▸ Work instruction
When you reach the line with "Task: Toggle the UEFI checkbox" in the listing below, transcribe it and each line after it up to and including the line with "Viewport: 1568px width, 759px height.", exactly and with nothing else.

▸ Dataset content
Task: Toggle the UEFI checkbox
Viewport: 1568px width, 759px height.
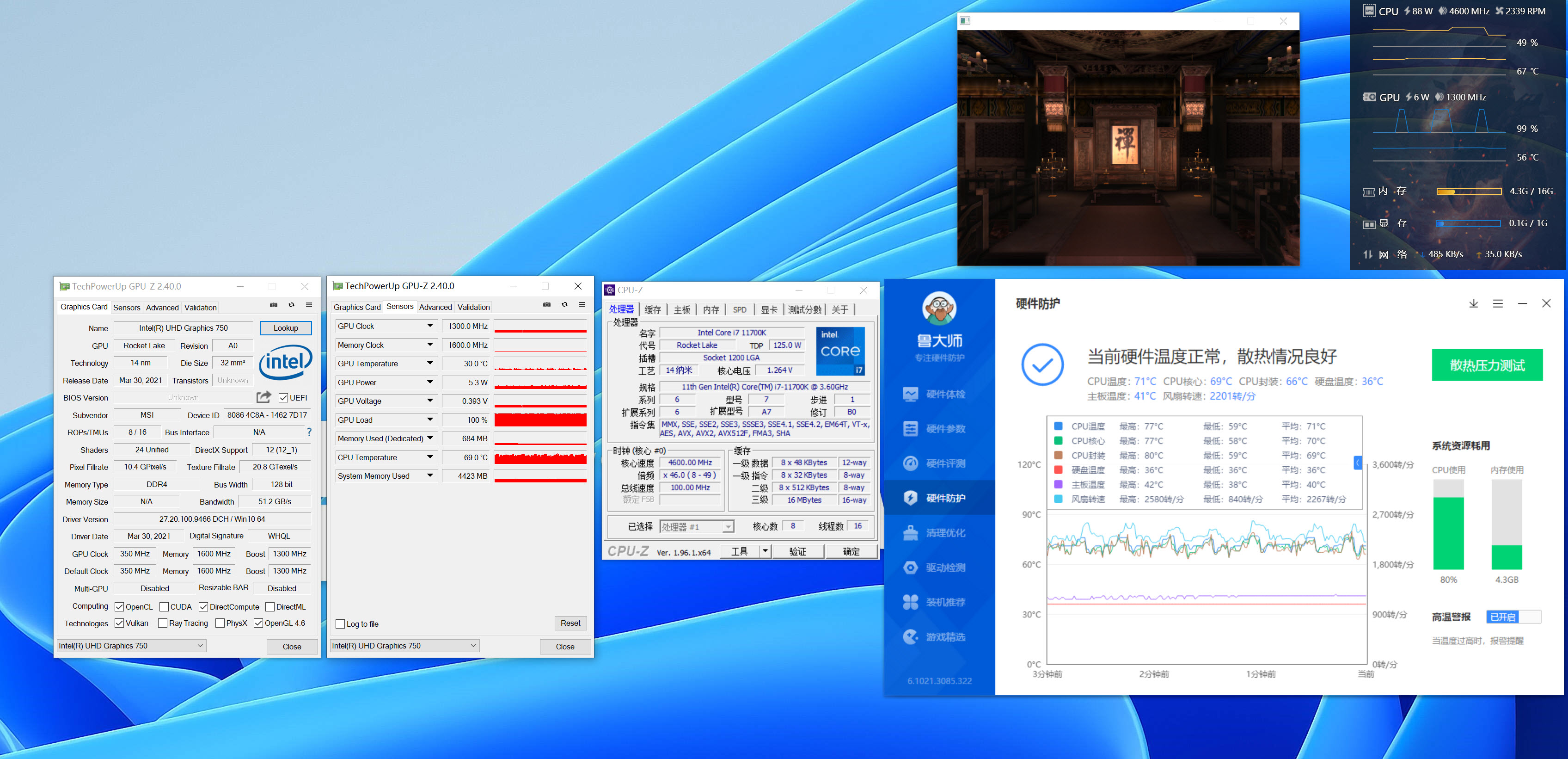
* * *
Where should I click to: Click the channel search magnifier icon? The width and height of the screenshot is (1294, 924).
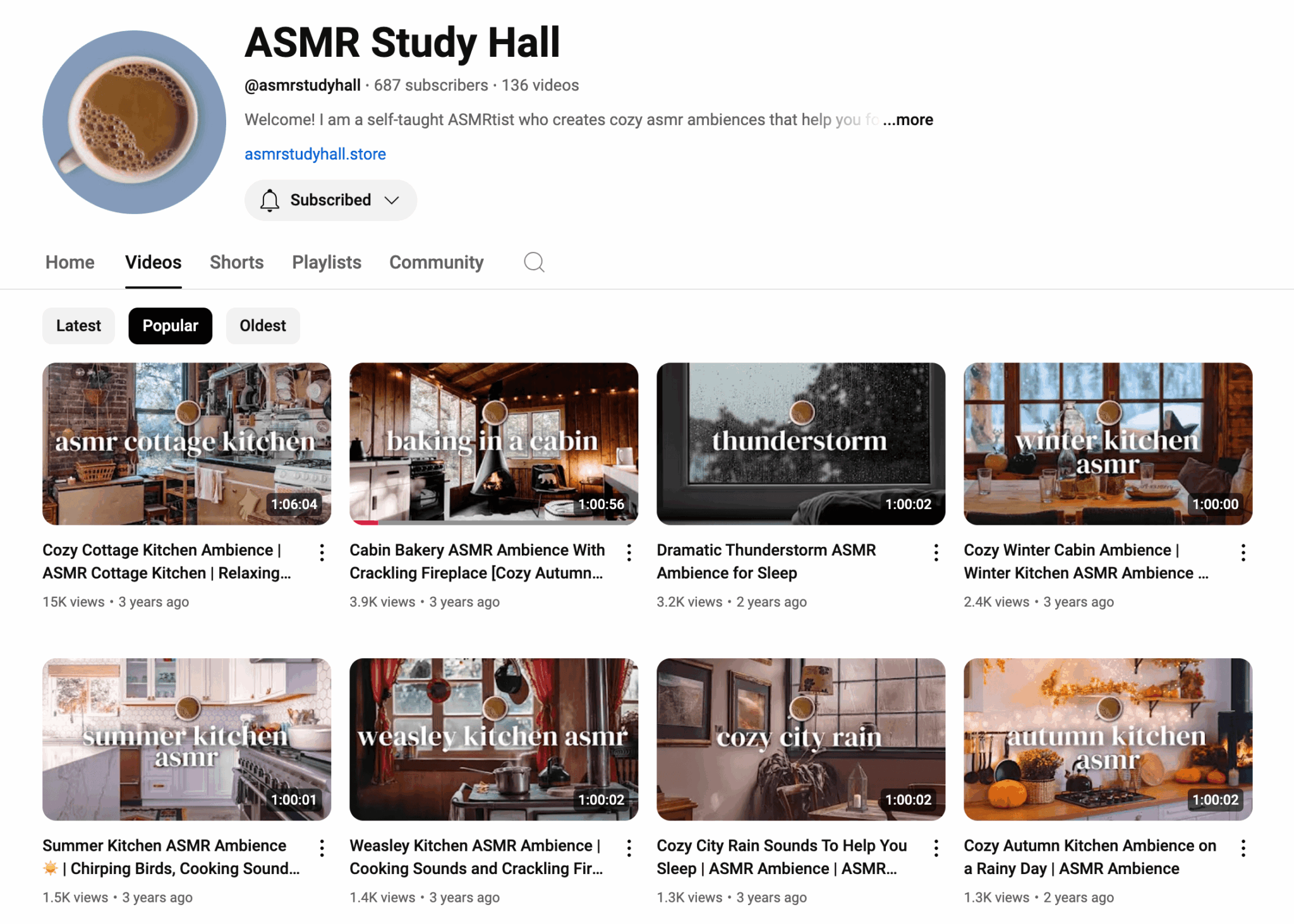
--
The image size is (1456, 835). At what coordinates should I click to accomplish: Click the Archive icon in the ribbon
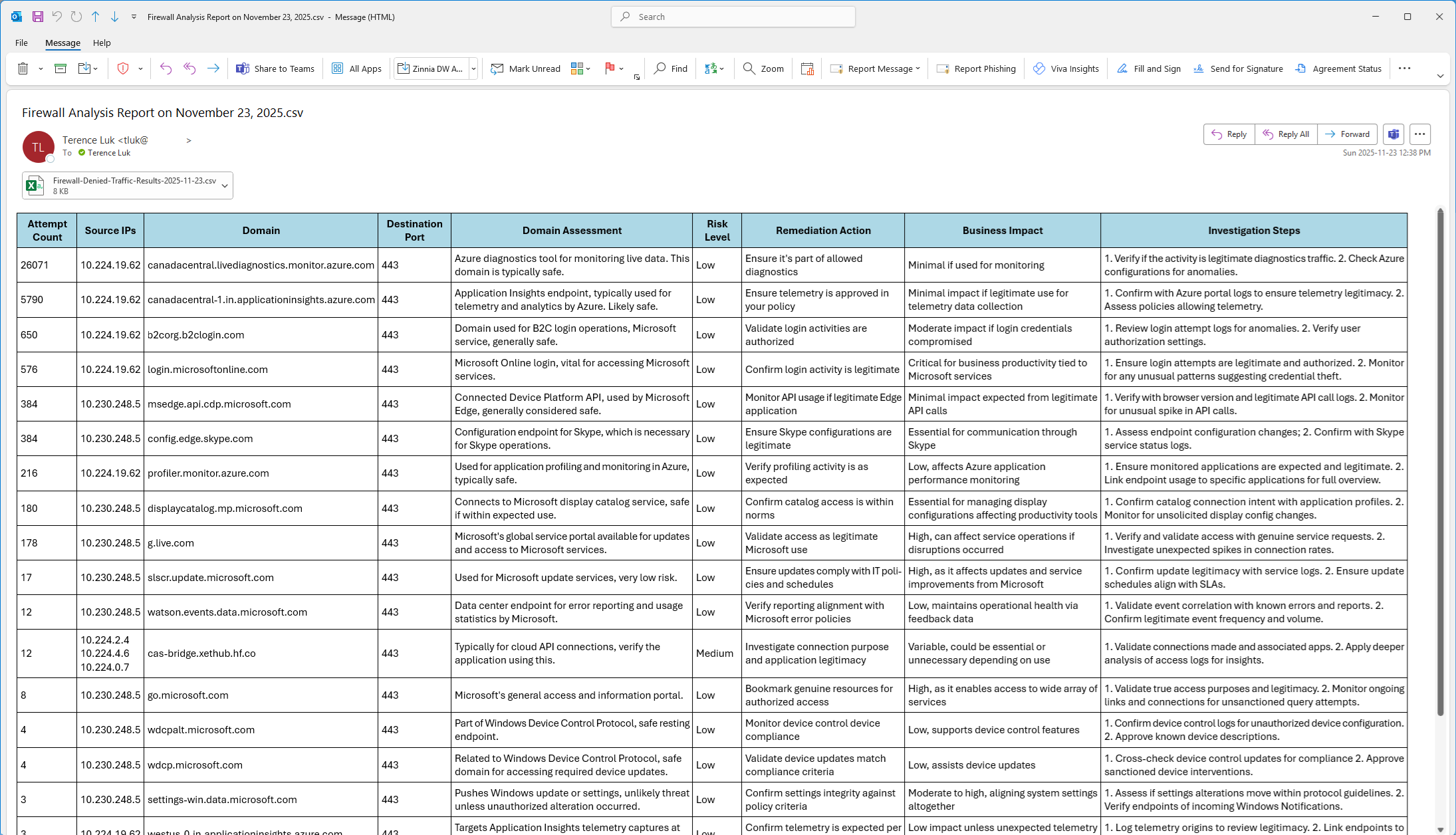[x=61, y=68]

▸ Response
Task: Toggle the UEFI checkbox
Viewport: 1568px width, 759px height.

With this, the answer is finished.